Rapping, a public defender who has received a MacArthur award for his pioneering work, explains how his career has led him to spearhead much-needed reforms. After struggling against recalcitrant judges, prosecutors, and even fellow public defenders in numerous jurisdictions, the author decided that the path to meaningful change for indigent defendants would need to come from public defenders themselves. Throughout the book, filled with detailed case studies of justice gone awry, Rapping describes the heavy caseloads and lack of funds with which most public defenders struggle, which means that their clients receive almost no attention. Rather than seeking courtroom trials for clients, besieged public defenders accept plea bargains for defendants without even exploring the possibility of an acquittal or a reduction of a prosecutor’s charges. “The prosecution,” writes the author, “has developed a formidable arsenal…to coerce people into giving up the protections at the heart of our justice system, and now only one in twenty Americans convicted of a crime even experience a trial.” The method Rapping devised emphasizes a “client-centered defense,” in which men and women represented by public defenders are more than just a case on paper and are “treated with dignity in the system.” The approach morphed into an organization called Gideon’s Promise, named for Gideon v.

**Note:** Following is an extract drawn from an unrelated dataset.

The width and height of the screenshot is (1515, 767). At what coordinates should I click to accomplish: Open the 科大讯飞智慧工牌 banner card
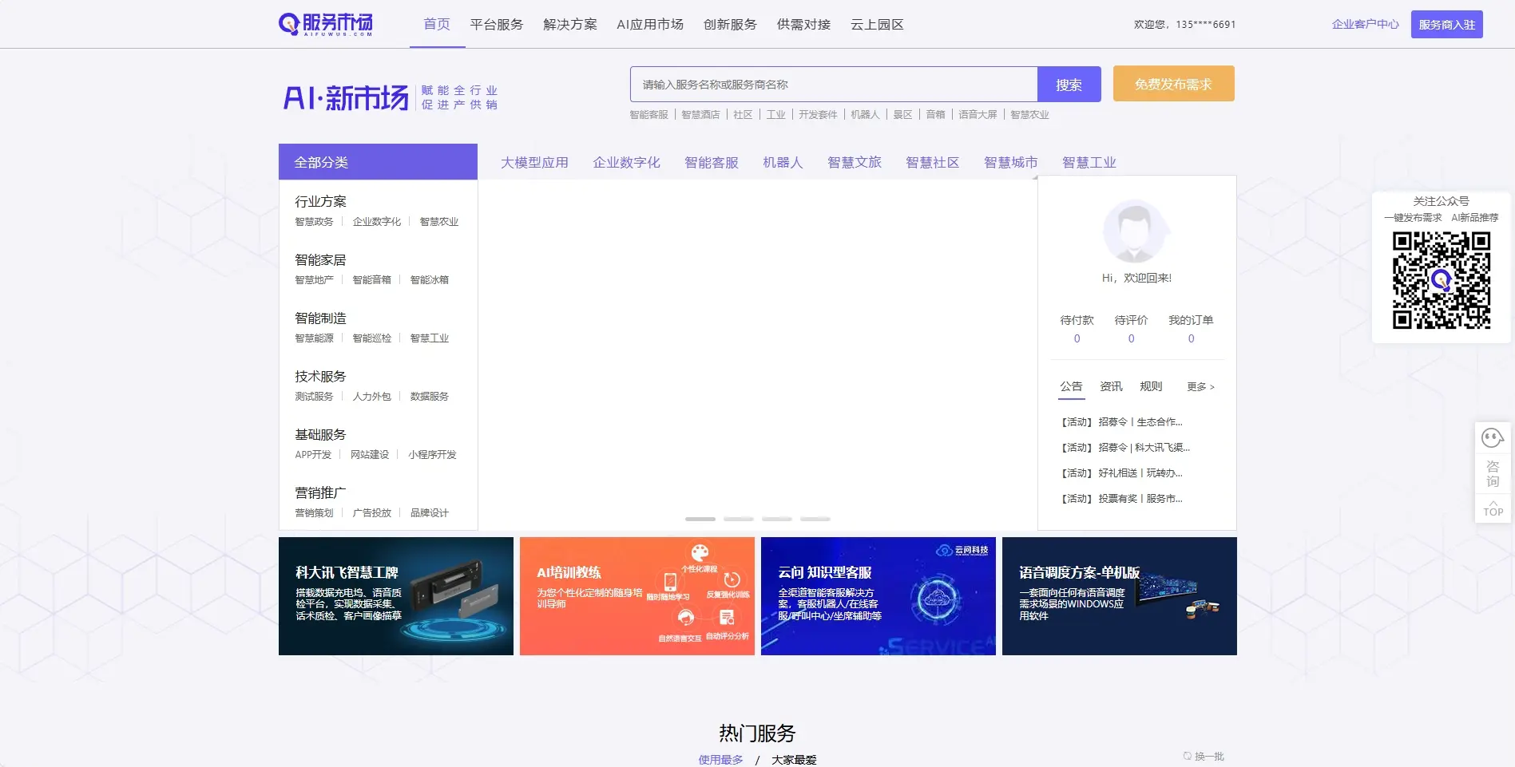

Wainwright, in which the Supreme Court ruled that the state must provide an attorney to those who cannot afford one. As Rapping documents, state legislatures, prosecutors, and judges have often resisted the intention of the court ruling, leading to countless travesties. Rapping tellingly quotes one judge who saw through the resistance: “While we all may not be able to agree on what justice looks like, surely we can agree on what injustice looks like.”
Useful reading for anyone interested in helping to change a deeply flawed system.